Unis’tot’en and Beyond

A further site of ideological contention in the ongoing drama known as ‘British Columbian LNG development’ is remarkably geographically specific. It goes by the name of the Unis’tot’en camp, which is located on unceded Wet’suwet’en territory, or more specifically, the camp is located on the proposed centerline of several proposed pipeline projects running through unceded Wet’suwet’en territory, which those at Unis’tot’en feel are illegitimate based on their lack of consent in the decision making process. Unis’tot’en doesn’t look like much; it is a collection of basic wooden cabins situated in the dense Northern B.C. wilderness. Yet despite its tenuous appearance, the Unis’tot’en camp presents the most localized and promising arena for contesting the LNG projects which are forging on full steam ahead under the watch of the Clark administration. Those at the camp do not recognize agreements reached by the Indian act governing body, the Carrier Sekani Tribal Council (CSTC), which many of the camp’s supporters see as simply a colonial administrative body imposed on aboriginal communities, with LNG industry proponents.

The Clark administration is more than aware of sites of localized resistance such as Unis’tot’en and in light of the recent New Brunswick debacle, are approaching these high-tension situations with extra caution.

“We encourage resolution of issues through dialogue in all cases [of civil disobedience],” said a spokeswoman for the Ministry. “We believe negotiation, not confrontation, is the best way to resolve issues that concern asserted Aboriginal rights and title.
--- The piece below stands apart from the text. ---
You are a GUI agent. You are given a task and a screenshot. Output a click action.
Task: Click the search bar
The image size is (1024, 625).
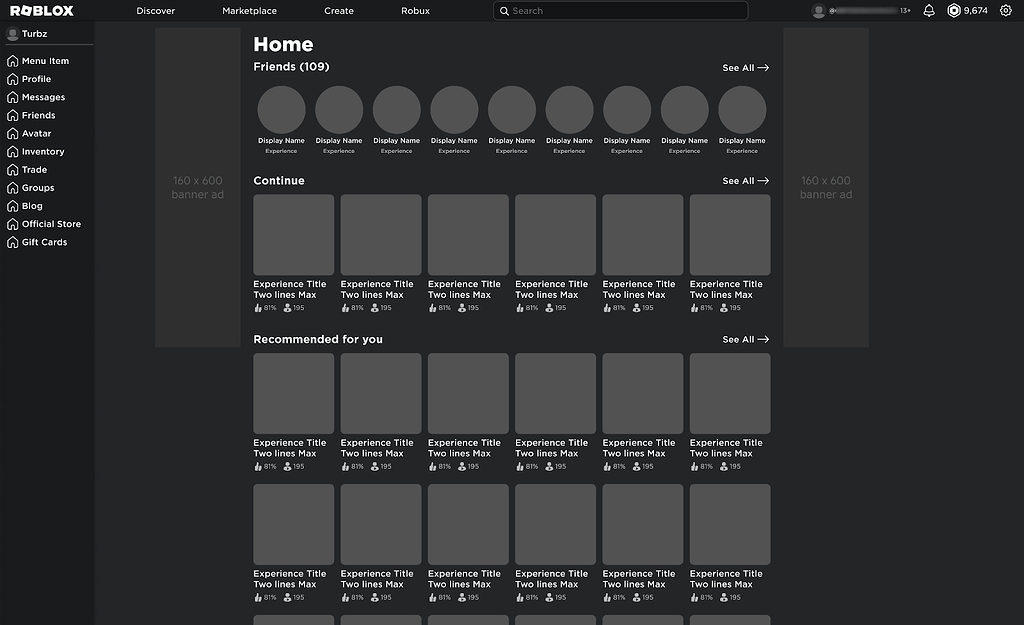point(620,10)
We do not condone civil disobedience or blockades as acceptable tactics to change public policy.”

This puts many sectors of the aboriginal population in a bind, given that they do not recognize Indian Act governing bodies as legitimate, nor do they recognize the authority of the colonial government (hence the term ‘unceded’ territory). For many, such as those at the Unis’tot’en camp, this leaves very little room for protesting the proposed LNG projects on their homeland, and this desperation coupled with frustration with their supposed ‘representative’ governments is what led to the creation of the Unis’tot’en resistance camp. It is precisely for these reasons that events surrounding the Unis’tot’en camp will be worth following in the upcoming months, as pipeline plans turn into pipeline construction projects, which will inevitably result in a confrontation at civilly disobedient bulwarks such as Unis’tot’en.
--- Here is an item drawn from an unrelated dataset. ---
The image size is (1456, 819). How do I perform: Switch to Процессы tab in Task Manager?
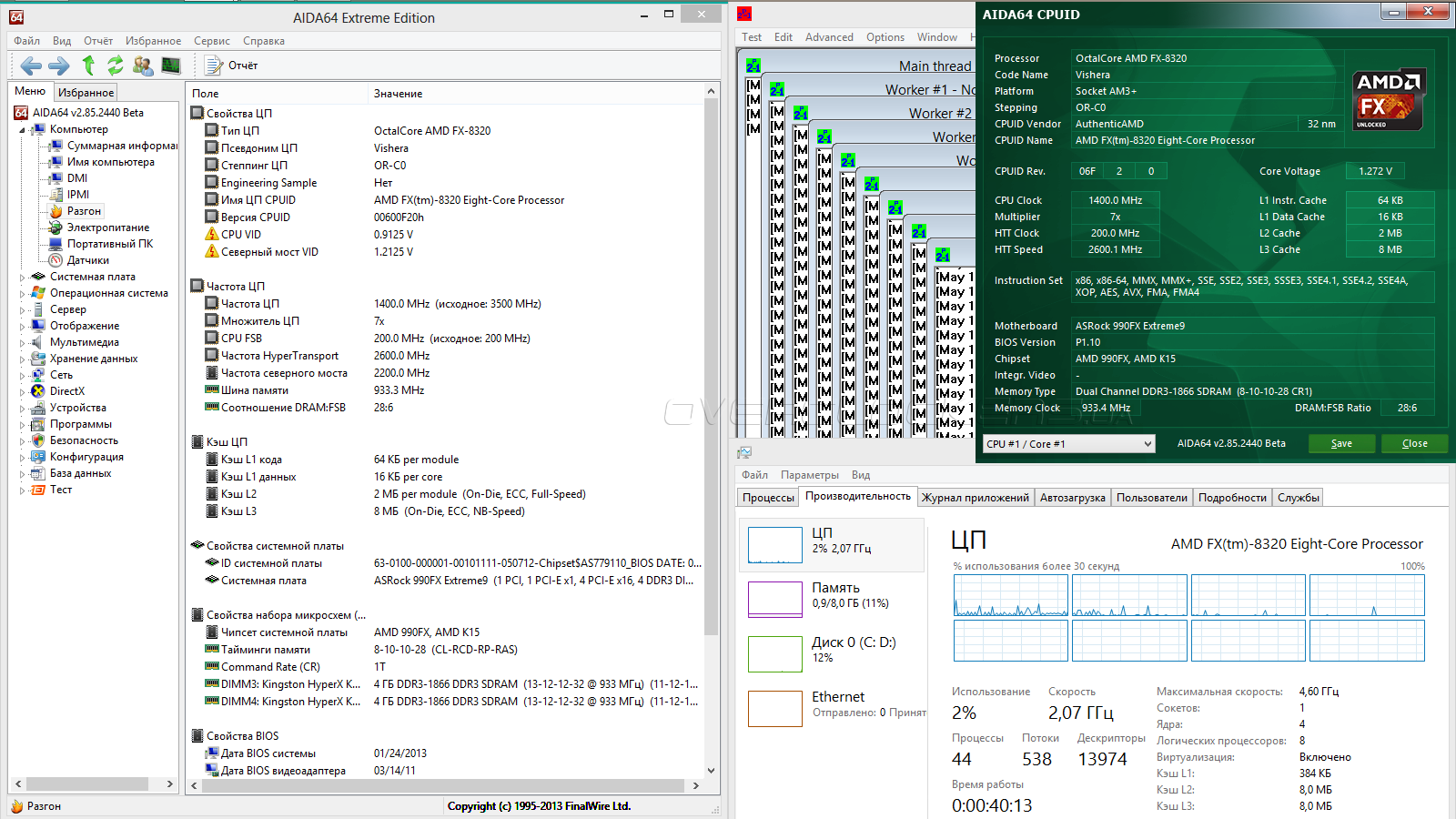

Although the development of LNG on a massive scale in B.C. has passed beyond the realm of uncertainty in recent months, with the unveiling of the LNG tax regime acting as the final impediment to rapid infrastructural development in the Northeast, the trajectory (and its extensiveness) that this development will take is far from clear. Much of the future of British Columbian LNG is contingent on the complacency of indigenous and provincial communities and a LNG tax regime favorable to the industry, both of which, given historical precedents, are more than probable. Yet the battle against this ecologically callous and fiscally uncertain path to provincial economic development is far from lost; there are still plenty of opportunities for dissenters to make their voices heard, even if it is not a call for the halting of LNG development, but solely a more equitable developmental trajectory for all those implicated in the process. These are the issues that will be discussed ad-nauseam at the upcoming ‘Powering a Strong Economy: British Columbia’s LNG in the Global Market’ conference in Vancouver, scheduled to be held May 21-23  next year. This conference will be international in scope, which according to Christy Clark supposedly reflects “international interest in British Columbia’s clean natural gas [which] continues to increase as an exciting new industry takes shape in our province.”

The ideal shape of the emerging LNG industry has been haunting B.C. industry and administration as a spectre throughout its development, yet just what perverted shapes this ‘exciting new industry’ takes in reality is ultimately dependent on the (in)action of British Columbia’s constituency.